The following are examples of nonnegotiables. You will see what others define as intolerable behavior. You can use this as a guide for yourself.
In your journal, list all the examples that pertain to your relationship with the addict.
I need you to maintain your aftercare for at least one year.
I need you to attend twelve-step meetings weekly.
Work-related travel for the next six months is unacceptable.
No Internet access without filtering software.
Assets are to be in my name.
Money will be handled by me for the next six months.
I need you to be an open book with all email accounts and cell phone bills.
I need certain named family members to be told about your addiction.
No contact with affair partner.
I will engage with you sexually once we have agreed and completed an abstinence contract and have discussed our readiness with our support people.
I expect us both to be tested for HIV and other sexually transmitted diseases.
Strip clubs are not acceptable.
Computer moved to central location.
From the examples above and your own situation, make a list of your nonnegotiables and consider what you would gain by following through with them. What would the consequence(s) be for you if you did not have these identified nonnegotiables?
The key to a healthy boundary is being willing to follow through with your bottom line. You have probably made threats in the past that both you and your partner know were not acted upon. Therefore, as you consider what your nonnegotiables are and intend to present them to your partner, you need to be prepared to act on them if they are violated. Your inclination might be to focus on relying on the addict to do his or her part, so you won’t have to do yours. But following through on your nonnegotiables is your responsibility and is a part of your recovery. To not follow through means you are enabling the behavior; you are saying the behavior is okay. You are willing to tolerate it. And neither you nor the relationship will change. In fact, it may get worse.

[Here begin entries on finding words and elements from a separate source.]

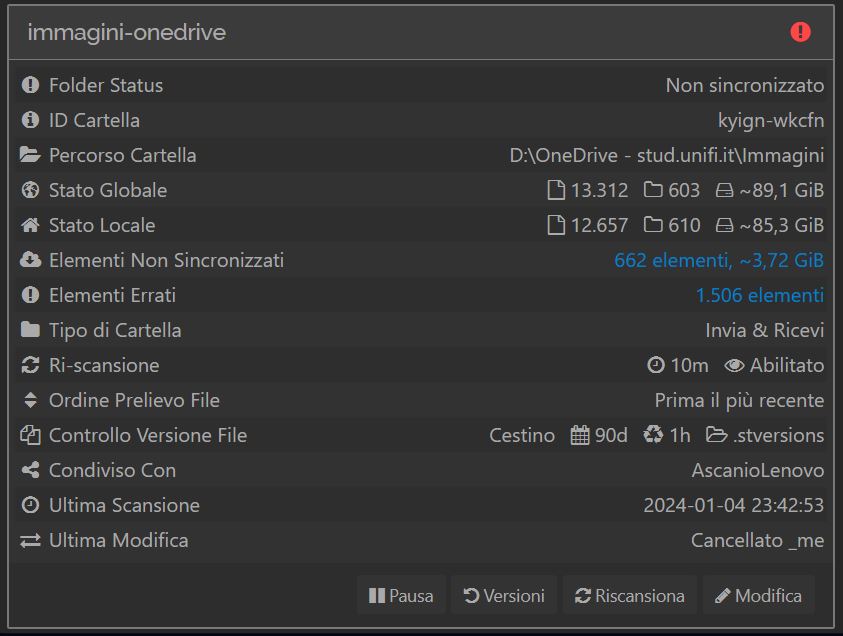Click the watcher eye icon next to Abilitato
The image size is (843, 636).
click(x=734, y=366)
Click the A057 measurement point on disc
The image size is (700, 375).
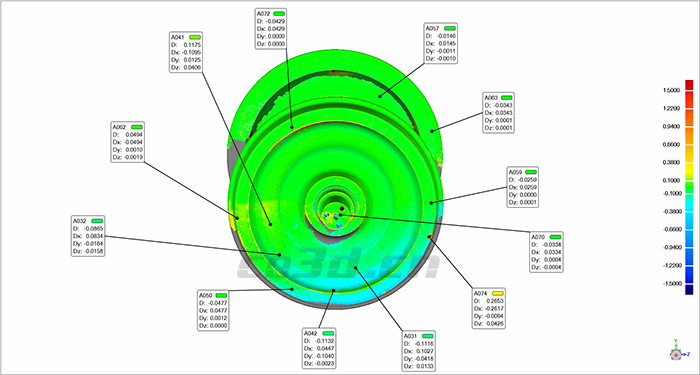380,96
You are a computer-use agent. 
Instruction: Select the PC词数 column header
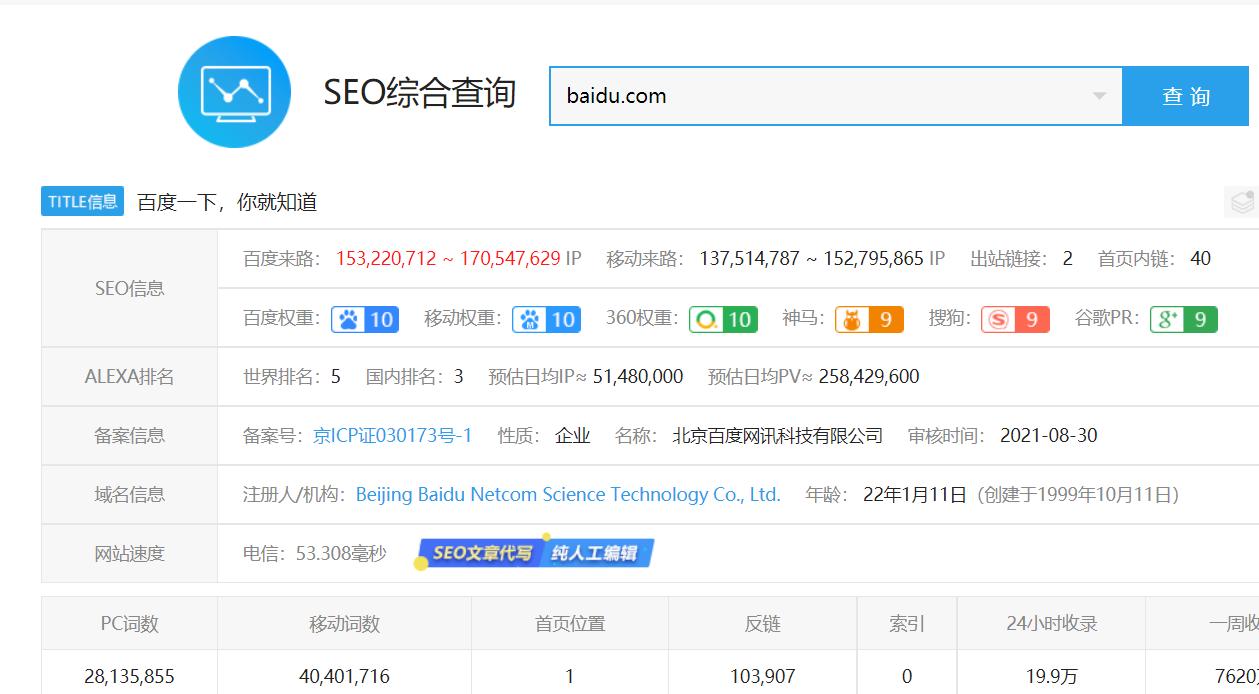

By taking the time to define your nonnegotiables list, you give yourself the opportunity to ensure that your actions and your words will be consistent. One man said if he ever learned his wife had contact with her ex-lover, he would immediately file for custody of their only child. A woman said that if her spouse didn’t seek inpatient care should he relapse—and for him relapse meant acting out with a person—she would begin filing for divorce. Another woman said that if her partner violated any of the nonnegotiables and didn’t tell her within a specified time period, then separation would occur. In all of these examples, these individuals had to be ready to initiate their plan of action should their partner resume the acting-out behaviors.
Here are some examples of consequences if your nonnegotiables are violated.
I will leave the marriage/relationship.
I will gather more data and wait and see.
I will ask him to discuss my concerns with his support group.
I will tell her that this is unacceptable to me.
I will sleep in a different bedroom.
I will ask him or her to go to residential treatment.
I will follow up on divorce proceedings.
From your list of nonnegotiables, consider what your follow-up actions will be if the boundaries are violated. What do you believe will help you to follow through on your commitment to yourself as these nonnegotiables become part of your self-care?
EXAMPLES
I will ask my counselor and friends to remind me that I am only enabling the behavior and it will just continue as long as I do that.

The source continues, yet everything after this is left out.